REQUIRED ACTION:
Return a faithful copy of all the entries, omitting the images.

RECORDED DATA:
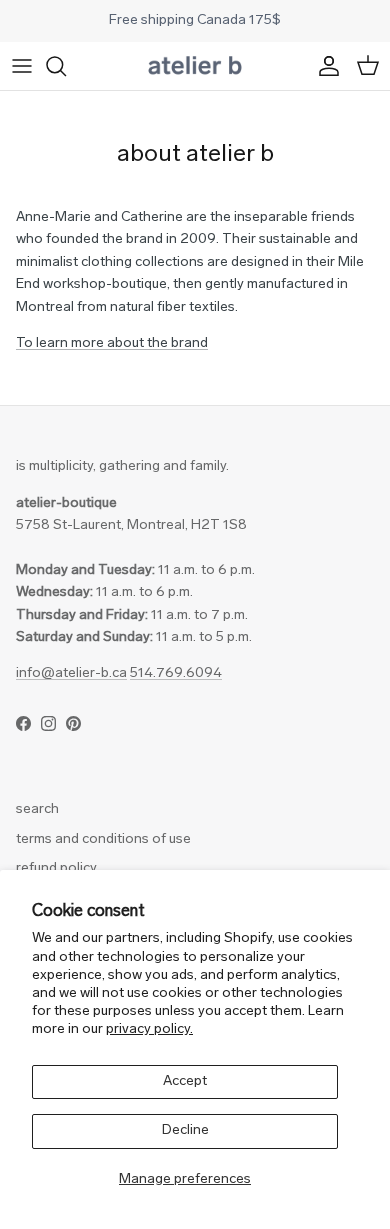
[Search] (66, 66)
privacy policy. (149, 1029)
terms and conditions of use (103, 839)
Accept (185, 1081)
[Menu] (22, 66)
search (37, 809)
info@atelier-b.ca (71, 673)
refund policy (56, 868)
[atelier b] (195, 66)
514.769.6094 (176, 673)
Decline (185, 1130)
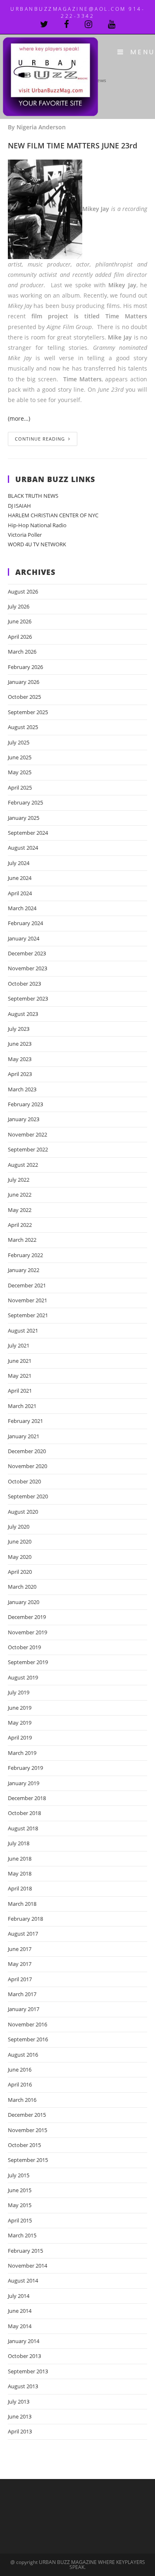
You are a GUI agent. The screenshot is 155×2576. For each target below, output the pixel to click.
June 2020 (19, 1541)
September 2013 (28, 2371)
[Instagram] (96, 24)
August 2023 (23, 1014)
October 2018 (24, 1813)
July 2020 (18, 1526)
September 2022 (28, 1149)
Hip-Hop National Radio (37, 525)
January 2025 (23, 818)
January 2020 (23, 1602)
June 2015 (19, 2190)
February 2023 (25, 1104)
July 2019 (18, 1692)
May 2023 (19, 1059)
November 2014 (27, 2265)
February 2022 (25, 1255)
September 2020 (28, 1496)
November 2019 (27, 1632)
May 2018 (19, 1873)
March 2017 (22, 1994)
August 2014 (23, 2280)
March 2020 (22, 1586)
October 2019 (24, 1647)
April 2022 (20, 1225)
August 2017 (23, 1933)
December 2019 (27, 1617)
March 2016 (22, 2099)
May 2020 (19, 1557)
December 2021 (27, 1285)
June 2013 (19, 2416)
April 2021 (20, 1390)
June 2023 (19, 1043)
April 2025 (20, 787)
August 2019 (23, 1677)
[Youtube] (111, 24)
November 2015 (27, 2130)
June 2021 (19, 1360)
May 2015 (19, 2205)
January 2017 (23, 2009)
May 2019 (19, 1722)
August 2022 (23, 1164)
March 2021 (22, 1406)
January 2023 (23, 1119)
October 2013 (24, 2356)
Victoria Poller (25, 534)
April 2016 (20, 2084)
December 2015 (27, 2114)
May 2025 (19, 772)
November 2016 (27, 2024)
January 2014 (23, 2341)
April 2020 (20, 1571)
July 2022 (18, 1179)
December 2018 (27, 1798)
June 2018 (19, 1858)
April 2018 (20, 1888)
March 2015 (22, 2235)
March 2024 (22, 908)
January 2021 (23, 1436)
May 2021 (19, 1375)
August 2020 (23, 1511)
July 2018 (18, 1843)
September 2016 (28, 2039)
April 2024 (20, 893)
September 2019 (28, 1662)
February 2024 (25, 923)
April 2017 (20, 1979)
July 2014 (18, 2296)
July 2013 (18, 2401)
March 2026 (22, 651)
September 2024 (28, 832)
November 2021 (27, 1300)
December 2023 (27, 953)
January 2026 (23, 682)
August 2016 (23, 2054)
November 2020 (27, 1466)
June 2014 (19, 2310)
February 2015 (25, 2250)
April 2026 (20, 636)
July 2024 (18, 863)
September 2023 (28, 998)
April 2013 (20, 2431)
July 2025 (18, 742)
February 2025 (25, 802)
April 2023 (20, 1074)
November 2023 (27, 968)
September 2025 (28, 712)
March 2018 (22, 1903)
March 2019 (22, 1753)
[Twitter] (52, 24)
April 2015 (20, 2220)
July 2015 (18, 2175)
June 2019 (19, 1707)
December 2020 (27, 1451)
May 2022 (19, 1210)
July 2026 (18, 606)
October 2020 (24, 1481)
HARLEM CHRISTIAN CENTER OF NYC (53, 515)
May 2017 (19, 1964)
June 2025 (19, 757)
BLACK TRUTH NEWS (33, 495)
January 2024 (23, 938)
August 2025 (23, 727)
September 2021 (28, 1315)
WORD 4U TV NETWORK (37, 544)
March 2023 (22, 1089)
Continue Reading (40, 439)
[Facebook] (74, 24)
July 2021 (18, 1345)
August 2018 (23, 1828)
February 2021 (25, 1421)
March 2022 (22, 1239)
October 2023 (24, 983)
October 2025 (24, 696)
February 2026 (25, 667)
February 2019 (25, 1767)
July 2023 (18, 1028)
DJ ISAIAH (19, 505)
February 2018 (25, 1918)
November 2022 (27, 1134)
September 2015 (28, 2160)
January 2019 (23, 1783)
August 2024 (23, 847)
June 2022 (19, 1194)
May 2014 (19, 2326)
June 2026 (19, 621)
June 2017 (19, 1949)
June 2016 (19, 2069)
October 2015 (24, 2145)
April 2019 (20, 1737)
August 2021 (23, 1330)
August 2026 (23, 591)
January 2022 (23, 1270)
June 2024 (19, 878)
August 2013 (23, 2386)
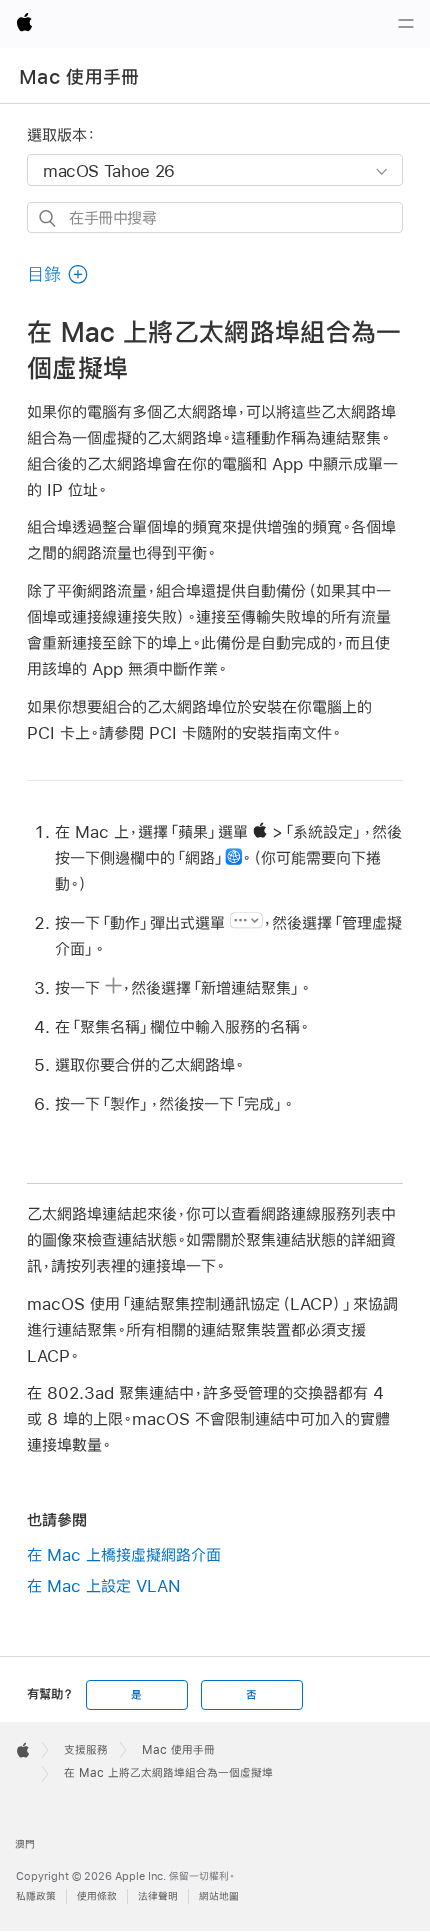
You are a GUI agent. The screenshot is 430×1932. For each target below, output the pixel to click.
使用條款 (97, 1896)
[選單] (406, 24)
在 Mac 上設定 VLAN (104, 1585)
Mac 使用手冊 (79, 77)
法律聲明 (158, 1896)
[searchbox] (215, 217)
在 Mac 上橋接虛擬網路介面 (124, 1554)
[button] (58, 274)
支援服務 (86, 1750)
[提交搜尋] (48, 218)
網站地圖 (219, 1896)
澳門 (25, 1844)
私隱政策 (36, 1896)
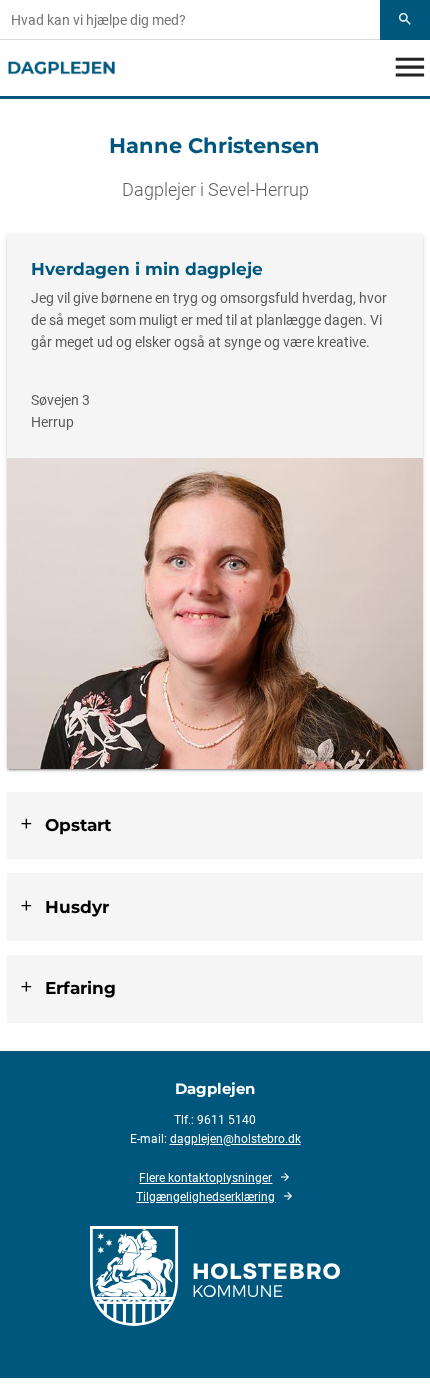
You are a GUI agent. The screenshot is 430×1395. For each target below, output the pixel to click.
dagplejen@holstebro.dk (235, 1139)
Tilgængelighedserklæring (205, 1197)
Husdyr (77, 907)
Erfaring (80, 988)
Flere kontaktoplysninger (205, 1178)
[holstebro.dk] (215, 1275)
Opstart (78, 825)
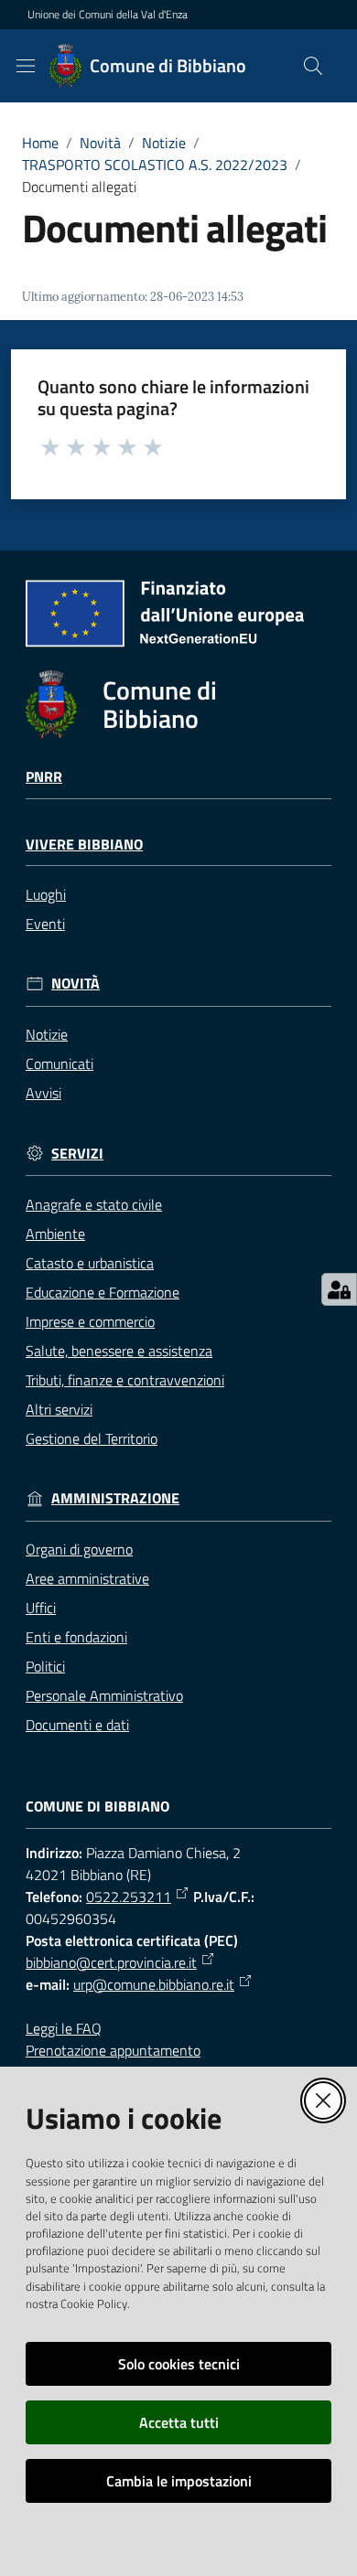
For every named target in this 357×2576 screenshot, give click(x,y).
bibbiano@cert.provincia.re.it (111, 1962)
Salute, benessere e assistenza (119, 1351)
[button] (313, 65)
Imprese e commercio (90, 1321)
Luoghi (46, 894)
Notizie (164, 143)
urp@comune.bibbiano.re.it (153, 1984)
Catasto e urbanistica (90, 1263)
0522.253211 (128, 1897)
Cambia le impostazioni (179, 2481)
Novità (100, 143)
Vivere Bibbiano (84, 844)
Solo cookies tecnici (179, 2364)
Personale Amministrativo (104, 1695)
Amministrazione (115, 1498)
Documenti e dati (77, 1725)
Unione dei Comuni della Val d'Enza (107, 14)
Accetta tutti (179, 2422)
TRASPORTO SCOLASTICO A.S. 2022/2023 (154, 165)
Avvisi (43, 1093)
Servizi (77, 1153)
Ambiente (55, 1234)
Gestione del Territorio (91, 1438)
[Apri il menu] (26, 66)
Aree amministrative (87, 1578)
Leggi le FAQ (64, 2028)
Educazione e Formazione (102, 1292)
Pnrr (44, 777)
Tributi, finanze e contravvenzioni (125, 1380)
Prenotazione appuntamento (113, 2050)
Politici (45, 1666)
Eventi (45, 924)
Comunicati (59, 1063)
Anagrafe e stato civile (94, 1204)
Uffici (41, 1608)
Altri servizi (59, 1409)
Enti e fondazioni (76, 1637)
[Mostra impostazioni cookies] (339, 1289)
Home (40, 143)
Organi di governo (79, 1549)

EXPECTED ANSWER:
[Search] (66, 66)
privacy policy. (149, 1029)
terms and conditions of use (103, 839)
Accept (185, 1081)
[Menu] (22, 66)
search (37, 809)
info@atelier-b.ca (71, 673)
refund policy (56, 868)
[atelier b] (195, 66)
514.769.6094 (176, 673)
Decline (185, 1130)
You are a GUI agent. The screenshot is 155×2576. For each target below, output the pixel to click.
June 2020 (19, 1541)
September 2013 (28, 2371)
[Instagram] (96, 24)
August 2023 (23, 1014)
October 2018 (24, 1813)
July 2020 (18, 1526)
September 2022 (28, 1149)
Hip-Hop National Radio (37, 525)
January 2025 (23, 818)
January 2020 (23, 1602)
June 2015 (19, 2190)
February 2023 (25, 1104)
July 2019 (18, 1692)
May 2023 (19, 1059)
November 2014 (27, 2265)
February 2022 (25, 1255)
September 2020 (28, 1496)
November 2019 (27, 1632)
May 2018 (19, 1873)
March 2017 (22, 1994)
August 2014 (23, 2280)
March 2020 (22, 1586)
October 2019 (24, 1647)
April 2022 (20, 1225)
August 2017 (23, 1933)
December 2019 (27, 1617)
March 2016 (22, 2099)
May 2020 (19, 1557)
December 2021 (27, 1285)
June 2013 (19, 2416)
April 2021 (20, 1390)
June 2023 (19, 1043)
April 2025 (20, 787)
August 2019 (23, 1677)
[Youtube] (111, 24)
November 2015 (27, 2130)
June 2021 (19, 1360)
May 2015 (19, 2205)
January 2017 (23, 2009)
May 2019 (19, 1722)
August 2022 (23, 1164)
March 2021 (22, 1406)
January 2023 (23, 1119)
October 2013 (24, 2356)
Victoria Poller (25, 534)
April 2016 (20, 2084)
December 2015 (27, 2114)
May 2025 (19, 772)
November 2016 (27, 2024)
January 2014 (23, 2341)
April 2020 (20, 1571)
July 2022 (18, 1179)
December 2018 (27, 1798)
June 2018 (19, 1858)
April 2018 (20, 1888)
March 2015 (22, 2235)
March 2024 (22, 908)
January 2021 (23, 1436)
May 2021 (19, 1375)
August 2020 (23, 1511)
July 2018 (18, 1843)
September 2016 (28, 2039)
April 2024 (20, 893)
September 2019 (28, 1662)
February 2024 (25, 923)
April 2017 (20, 1979)
July 2014 (18, 2296)
July 2013 (18, 2401)
March 2026 (22, 651)
September 2024 (28, 832)
November 2021 (27, 1300)
December 2023 (27, 953)
January 2026 (23, 682)
August 2016 (23, 2054)
November 2020 (27, 1466)
June 2014 (19, 2310)
February 2015 (25, 2250)
April 2026 (20, 636)
July 2024 (18, 863)
September 2023 (28, 998)
April 2013 (20, 2431)
July 2025 (18, 742)
February 2025 (25, 802)
April 2023 (20, 1074)
November 2023 (27, 968)
September 2025 (28, 712)
March 2018 (22, 1903)
March 2019 (22, 1753)
[Twitter] (52, 24)
April 2015 (20, 2220)
July 2015 (18, 2175)
June 2019 (19, 1707)
December 2020 (27, 1451)
May 2022 (19, 1210)
July 2026 (18, 606)
October 2020 (24, 1481)
HARLEM CHRISTIAN CENTER OF NYC (53, 515)
May 2017 (19, 1964)
June 2025 (19, 757)
BLACK TRUTH NEWS (33, 495)
January 2024 (23, 938)
August 2025 (23, 727)
September 2021 (28, 1315)
WORD 4U TV NETWORK (37, 544)
March 2023 (22, 1089)
Continue Reading (40, 439)
[Facebook] (74, 24)
July 2021 (18, 1345)
August 2018 (23, 1828)
February 2021 (25, 1421)
March 2022 (22, 1239)
October 2023 (24, 983)
October 2025 (24, 696)
February 2026 (25, 667)
February 2019 (25, 1767)
July 2023 (18, 1028)
DJ ISAIAH (19, 505)
February 2018 (25, 1918)
November 2022 (27, 1134)
September 2015 (28, 2160)
January 2019 (23, 1783)
August 2024 (23, 847)
June 2022 (19, 1194)
May 2014 (19, 2326)
June 2026 (19, 621)
June 2017 (19, 1949)
June 2016 (19, 2069)
October 2015 (24, 2145)
April 2019 (20, 1737)
August 2021 (23, 1330)
August 2026 (23, 591)
January 2022 (23, 1270)
June 2024 (19, 878)
August 2013 (23, 2386)
You are a GUI agent. The screenshot is 430×1932. For each target below, output the pixel to click.
使用條款 (97, 1896)
[選單] (406, 24)
在 Mac 上設定 VLAN (104, 1585)
Mac 使用手冊 (79, 77)
法律聲明 (158, 1896)
[searchbox] (215, 217)
在 Mac 上橋接虛擬網路介面 (124, 1554)
[button] (58, 274)
支援服務 (86, 1750)
[提交搜尋] (48, 218)
網站地圖 (219, 1896)
澳門 (25, 1844)
私隱政策 (36, 1896)
You are a GUI agent. The screenshot is 430×1395. For each target below, output the pixel to click.
dagplejen@holstebro.dk (235, 1139)
Tilgængelighedserklæring (205, 1197)
Husdyr (77, 907)
Erfaring (80, 988)
Flere kontaktoplysninger (205, 1178)
[holstebro.dk] (215, 1275)
Opstart (78, 825)
For every named target in this 357×2576 screenshot, give click(x,y).
bibbiano@cert.provincia.re.it (111, 1962)
Salute, benessere e assistenza (119, 1351)
[button] (313, 65)
Imprese e commercio (90, 1321)
Luoghi (46, 894)
Notizie (164, 143)
urp@comune.bibbiano.re.it (153, 1984)
Catasto e urbanistica (90, 1263)
0522.253211 (128, 1897)
Cambia le impostazioni (179, 2481)
Novità (100, 143)
Vivere Bibbiano (84, 844)
Solo cookies tecnici (179, 2364)
Personale Amministrativo (104, 1695)
Amministrazione (115, 1498)
Documenti e dati (77, 1725)
Unione dei Comuni della Val d'Enza (107, 14)
Accetta tutti (179, 2422)
TRASPORTO SCOLASTICO A.S. 2022/2023 (154, 165)
Avvisi (43, 1093)
Servizi (77, 1153)
Ambiente (55, 1234)
Gestione del Territorio (91, 1438)
[Apri il menu] (26, 66)
Aree amministrative (87, 1578)
Leggi le FAQ (64, 2028)
Educazione e Formazione (102, 1292)
Pnrr (44, 777)
Tributi, finanze e contravvenzioni (125, 1380)
Prenotazione appuntamento (113, 2050)
Politici (45, 1666)
Eventi (45, 924)
Comunicati (59, 1063)
Anagrafe e stato civile (94, 1204)
Uffici (41, 1608)
Altri servizi (59, 1409)
Enti e fondazioni (76, 1637)
[Mostra impostazioni cookies] (339, 1289)
Home (40, 143)
Organi di governo (79, 1549)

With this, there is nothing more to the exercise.